# [Your goal]
Your answer should be the data below, reproduced with nothing changed.

# [Task material]
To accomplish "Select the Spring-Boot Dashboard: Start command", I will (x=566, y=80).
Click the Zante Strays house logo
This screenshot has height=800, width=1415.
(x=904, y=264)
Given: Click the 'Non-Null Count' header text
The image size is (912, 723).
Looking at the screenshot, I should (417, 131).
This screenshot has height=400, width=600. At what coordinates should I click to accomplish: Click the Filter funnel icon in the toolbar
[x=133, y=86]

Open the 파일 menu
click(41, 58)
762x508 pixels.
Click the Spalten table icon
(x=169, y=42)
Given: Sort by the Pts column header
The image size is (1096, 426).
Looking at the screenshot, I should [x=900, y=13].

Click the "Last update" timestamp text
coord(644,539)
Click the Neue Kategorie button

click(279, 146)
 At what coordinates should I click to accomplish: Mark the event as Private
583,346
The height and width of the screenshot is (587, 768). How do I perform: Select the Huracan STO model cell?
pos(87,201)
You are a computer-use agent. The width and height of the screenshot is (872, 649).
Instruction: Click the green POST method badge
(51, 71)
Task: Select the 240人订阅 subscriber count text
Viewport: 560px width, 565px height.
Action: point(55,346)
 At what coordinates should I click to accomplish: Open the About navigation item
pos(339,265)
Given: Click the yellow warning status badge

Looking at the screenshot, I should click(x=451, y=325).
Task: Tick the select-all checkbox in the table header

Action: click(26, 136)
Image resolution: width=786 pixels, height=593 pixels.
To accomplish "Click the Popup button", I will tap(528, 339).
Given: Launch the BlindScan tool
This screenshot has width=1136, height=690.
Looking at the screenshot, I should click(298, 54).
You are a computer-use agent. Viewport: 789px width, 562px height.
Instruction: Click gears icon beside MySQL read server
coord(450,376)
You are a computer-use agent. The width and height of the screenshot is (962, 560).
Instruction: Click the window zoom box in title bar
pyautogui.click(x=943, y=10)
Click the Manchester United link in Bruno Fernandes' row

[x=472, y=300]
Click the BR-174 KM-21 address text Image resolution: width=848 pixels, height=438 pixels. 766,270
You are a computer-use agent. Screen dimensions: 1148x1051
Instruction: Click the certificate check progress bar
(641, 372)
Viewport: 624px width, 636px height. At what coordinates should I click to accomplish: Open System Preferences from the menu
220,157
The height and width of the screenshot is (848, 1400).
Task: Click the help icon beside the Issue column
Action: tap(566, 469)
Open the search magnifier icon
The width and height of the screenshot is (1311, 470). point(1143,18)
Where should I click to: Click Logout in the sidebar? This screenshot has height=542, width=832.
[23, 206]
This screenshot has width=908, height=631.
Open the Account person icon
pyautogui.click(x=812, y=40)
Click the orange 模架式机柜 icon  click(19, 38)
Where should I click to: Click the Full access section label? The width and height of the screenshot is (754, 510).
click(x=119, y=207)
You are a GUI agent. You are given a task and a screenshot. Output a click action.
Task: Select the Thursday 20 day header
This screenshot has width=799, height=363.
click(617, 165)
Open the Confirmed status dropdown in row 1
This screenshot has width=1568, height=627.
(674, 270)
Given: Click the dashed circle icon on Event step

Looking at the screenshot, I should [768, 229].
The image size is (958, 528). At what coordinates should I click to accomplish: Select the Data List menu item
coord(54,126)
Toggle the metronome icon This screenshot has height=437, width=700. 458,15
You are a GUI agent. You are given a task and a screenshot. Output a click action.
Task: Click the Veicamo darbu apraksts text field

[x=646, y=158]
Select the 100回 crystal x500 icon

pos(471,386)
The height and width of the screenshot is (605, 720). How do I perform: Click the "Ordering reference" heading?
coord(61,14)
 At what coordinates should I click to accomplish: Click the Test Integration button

# [Answer for the task]
To accomplish "Select the Spring-Boot Dashboard: Start command", I will (x=566, y=80).
Click the Zante Strays house logo
This screenshot has height=800, width=1415.
(x=904, y=264)
Given: Click the 'Non-Null Count' header text
The image size is (912, 723).
Looking at the screenshot, I should (417, 131).
This screenshot has height=400, width=600. At what coordinates should I click to accomplish: Click the Filter funnel icon in the toolbar
[x=133, y=86]

Open the 파일 menu
click(41, 58)
762x508 pixels.
Click the Spalten table icon
(x=169, y=42)
Given: Sort by the Pts column header
The image size is (1096, 426).
Looking at the screenshot, I should [x=900, y=13].

Click the "Last update" timestamp text
coord(644,539)
Click the Neue Kategorie button

click(279, 146)
 At what coordinates should I click to accomplish: Mark the event as Private
583,346
The height and width of the screenshot is (587, 768). How do I perform: Select the Huracan STO model cell?
pos(87,201)
You are a computer-use agent. The width and height of the screenshot is (872, 649).
Instruction: Click the green POST method badge
(51, 71)
Task: Select the 240人订阅 subscriber count text
Viewport: 560px width, 565px height.
Action: point(55,346)
 At what coordinates should I click to accomplish: Open the About navigation item
pos(339,265)
Given: Click the yellow warning status badge

Looking at the screenshot, I should click(x=451, y=325).
Task: Tick the select-all checkbox in the table header

Action: click(26, 136)
Image resolution: width=786 pixels, height=593 pixels.
To accomplish "Click the Popup button", I will tap(528, 339).
Given: Launch the BlindScan tool
This screenshot has width=1136, height=690.
Looking at the screenshot, I should click(298, 54).
You are a computer-use agent. Viewport: 789px width, 562px height.
Instruction: Click gears icon beside MySQL read server
coord(450,376)
You are a computer-use agent. The width and height of the screenshot is (962, 560).
Instruction: Click the window zoom box in title bar
pyautogui.click(x=943, y=10)
Click the Manchester United link in Bruno Fernandes' row

[x=472, y=300]
Click the BR-174 KM-21 address text Image resolution: width=848 pixels, height=438 pixels. 766,270
You are a computer-use agent. Screen dimensions: 1148x1051
Instruction: Click the certificate check progress bar
(641, 372)
Viewport: 624px width, 636px height. At what coordinates should I click to accomplish: Open System Preferences from the menu
220,157
The height and width of the screenshot is (848, 1400).
Task: Click the help icon beside the Issue column
Action: tap(566, 469)
Open the search magnifier icon
The width and height of the screenshot is (1311, 470). point(1143,18)
Where should I click to: Click Logout in the sidebar? This screenshot has height=542, width=832.
[23, 206]
This screenshot has width=908, height=631.
Open the Account person icon
pyautogui.click(x=812, y=40)
Click the orange 模架式机柜 icon  click(19, 38)
Where should I click to: Click the Full access section label? The width and height of the screenshot is (754, 510).
click(x=119, y=207)
You are a GUI agent. You are given a task and a screenshot. Output a click action.
Task: Select the Thursday 20 day header
This screenshot has width=799, height=363.
click(617, 165)
Open the Confirmed status dropdown in row 1
This screenshot has width=1568, height=627.
(674, 270)
Given: Click the dashed circle icon on Event step

Looking at the screenshot, I should [768, 229].
The image size is (958, 528). At what coordinates should I click to accomplish: Select the Data List menu item
coord(54,126)
Toggle the metronome icon This screenshot has height=437, width=700. 458,15
You are a GUI agent. You are given a task and a screenshot. Output a click action.
Task: Click the Veicamo darbu apraksts text field

[x=646, y=158]
Select the 100回 crystal x500 icon

pos(471,386)
The height and width of the screenshot is (605, 720). How do I perform: Click the "Ordering reference" heading?
coord(61,14)
 At what coordinates should I click to accomplish: Click the Test Integration button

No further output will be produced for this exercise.